Tuesday, April 26, 2005

Putin's speech

In Putin's state of the country speech, he said the following which has gotten some play in the blogs:


Let me remind you again of how modern Russian history began. First of all, it should be acknowledged, and I have spoken of this before, that the collapse of the Soviet Union was the greatest geopolitical catastrophe of the century. And for the Russian people, it was a real drama. Tens of millions of our citizens and fellow-countrymen found themselves outside the Russian Federation.

I am not one who thinks that Putin is moving the country back toward a Soviet styled state. I think he is not in as much control of things as the West tends to think. But I do think the Kremlin acts like it has no sense some times. I think it comes from insularity. They get the information that reinforces their own biases and worst instincts because they have cut themselves off from other sources of information.

In any event, when I read this I was amazed at it because it sounded like some of what was said before Hitler invaded the Sudetenland and Austria. It was the ethnic Germans he was looking to protect, he said, though his real intentions were something much larger and much worse.

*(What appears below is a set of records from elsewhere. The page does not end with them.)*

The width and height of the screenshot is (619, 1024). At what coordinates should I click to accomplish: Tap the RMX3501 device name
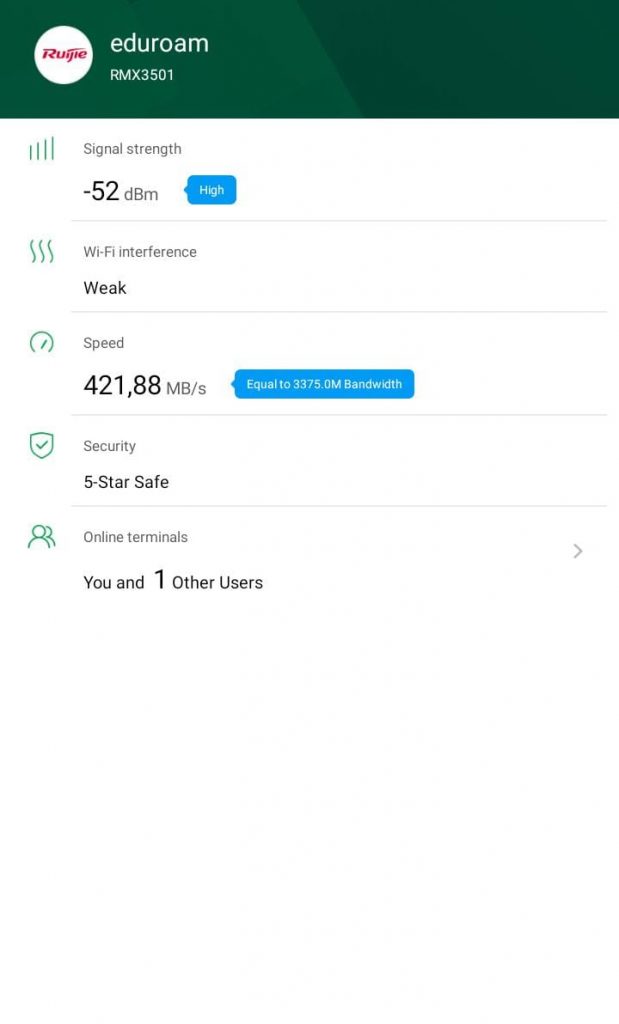click(x=142, y=74)
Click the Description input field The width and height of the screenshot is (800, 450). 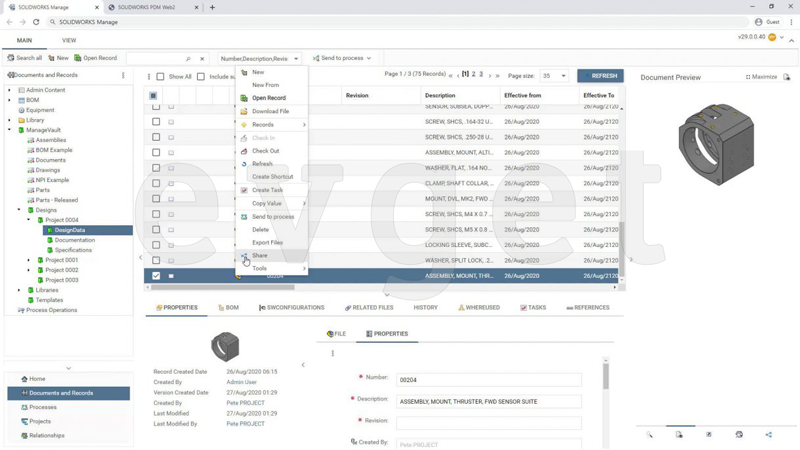point(488,401)
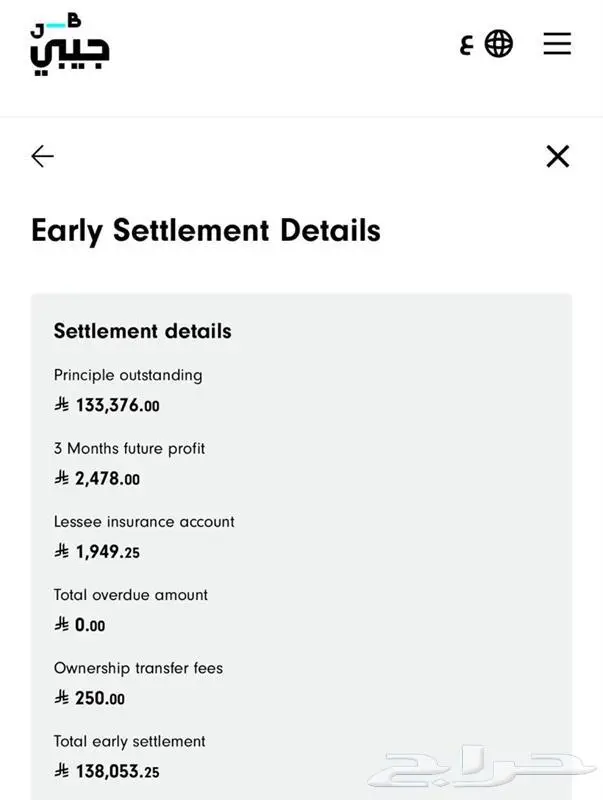Select the Principle outstanding label
The height and width of the screenshot is (800, 603).
pos(128,376)
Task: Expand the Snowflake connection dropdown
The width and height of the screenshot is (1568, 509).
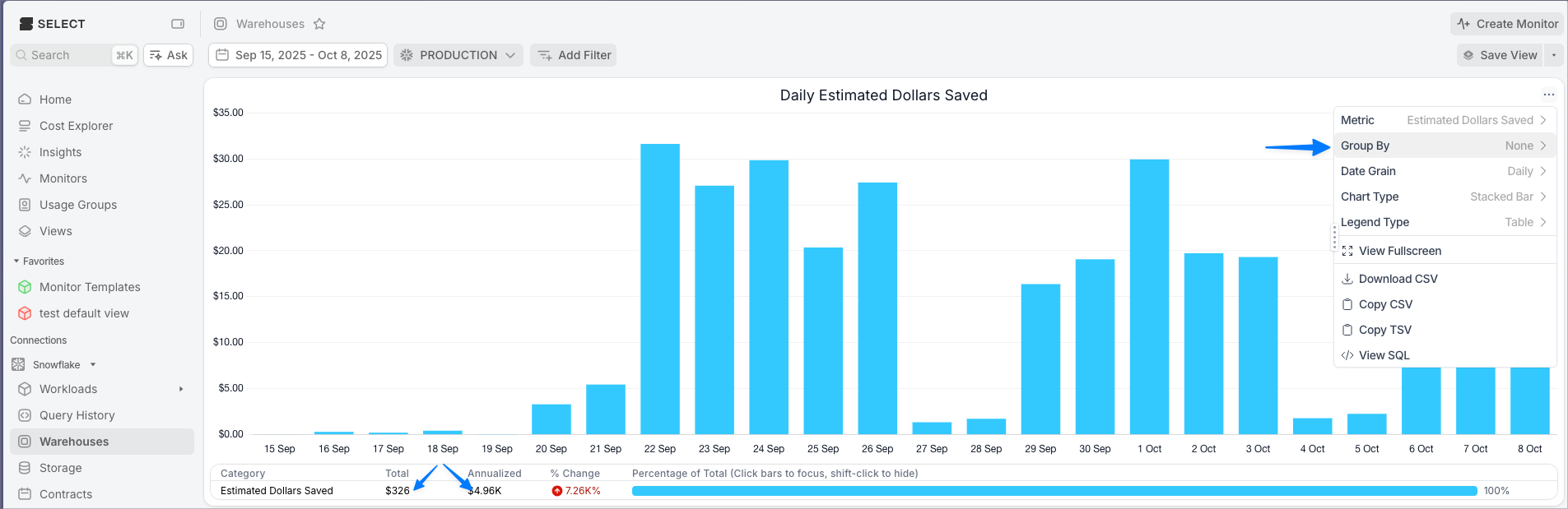Action: coord(93,364)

Does this signal anything as sinister? Maybe not of the same order of magnitude but anything that might be short of that, I really don't know. At the very least, Putin is pandering to nationalism. But stoking a fire like that can create consequences that maybe even Putin would not want. If he can manage democracy, however, maybe he and his people think that managing nationalist sentiment will be the same kind of deal.

Does he think that this will make his neighbors comfortable, those with ethnic Russian populations, especially at a time when Hitler and the consequences of the war are on the minds of so many people?

And Bush got grief for using crusade language when referring to the Middle East.

I just think it is one of a number of stupid things to have come from the Kremlin recently.